NGS is also essential for detecting Homologous Recombination Deficiency (HRD), identifying characteristic "scars" in the DNA caused by defective repair. Fortunately, affordable HRD testing is now available in our country, making it accessible to a wider patient population.

In lung cancer, NGS plays a pivotal role in identifying mutations in the EGFR gene, which predict a patient's response to targeted tyrosine kinase inhibitors. Additionally, NGS can detect fusion genes like ALK or ROS1 gene fusions, which can be targeted with drugs such as crizotinib.

Furthermore, NGS can assess tumour mutational burden (TMB), which measures the total number of mutations within a tumour. A high TMB often correlates with a better response to immunotherapy, particularly with immune checkpoint inhibitors.

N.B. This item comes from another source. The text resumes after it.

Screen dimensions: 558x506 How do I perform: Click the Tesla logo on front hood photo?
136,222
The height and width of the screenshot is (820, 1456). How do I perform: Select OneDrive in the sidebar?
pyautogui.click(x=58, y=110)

Clinical Implications, Screening Measures and Personalised Medicine

1. Germline Mutations and Hereditary cancers

Identifying the disease-causing mutations in genes associated with different hereditary cancers has profound implications for both the affected individual (proband) and their family members.

For the proband (one has sought help with the doctor and has been found to have a disease-causing mutation), treatment decisions, particularly surgical approaches, are influenced by the presence of a germline mutation.

For example, individuals with a deleterious BRCA1 mutation may consider mastectomy over breast conserving approaches and might even want the unaffected breast removed due to the increased risk.

However, before getting to therapy discussions, the oncologists will need to provide the risk to the other breast, which with proper management including lifestyle changes can reduce the risk by nearly 50%.

In women who have completed their family, and if willing, prophylactic removal of both ovaries and fallopian tube can be advised. This not only reduces the opposite side breast cancer risk by 50%, but it also avoids the risk of ovarian cancers, which they are predisposed to.

Family members can undergo predictive testing to determine if they carry the same disease-causing mutation. In these subjects, the risk is not absolute – meaning, that if there are 100 women with the same disease-causing mutation, only 50 – 70 of them would develop breast cancer during their lifetime; conversely, 30 – 50 of them may not develop the disease.

Those who test positive can benefit from enhanced surveillance, preventative measures, and early intervention strategies.

• Lifestyle modifications are crucial for individuals with germline mutations, including regular exercise, a balanced diet with plenty of fruits and vegetables, reducing red meat, and avoiding tobacco and alcohol consumption.
• Interventional measures, like prophylactic surgeries (mastectomy, removal of ovaries fallopian tubes) and chemo prevention (medicines to reduce cancer risk), can further mitigate the risk.
• Regular screenings are essential for early detection and improved outcomes, including mammograms, breast MRIs, and clinical breast exams.

2. Somatic Mutation and sporadic cancers

Somatic mutation analysis also guides treatment decisions by identifying targetable mutations and predicting responsiveness to specific therapies. This personalised approach maximizes treatment efficacy while minimizing unnecessary side effects and costs.

The ongoing development of targeted therapies and immunotherapies, coupled with the power of NGS, promises to further refine cancer treatment and improve patient outcomes.

Inherited genetic alterations increase cancer risk, while acquired tumour-specific changes drive cancer growth. Testing for both, using advanced techniques like NGS, enables personalised treatment by revealing drug targets and predicting responses.

This information empowers patients to make informed health decisions and helps doctors determine the necessary preventive measures and targeted therapies.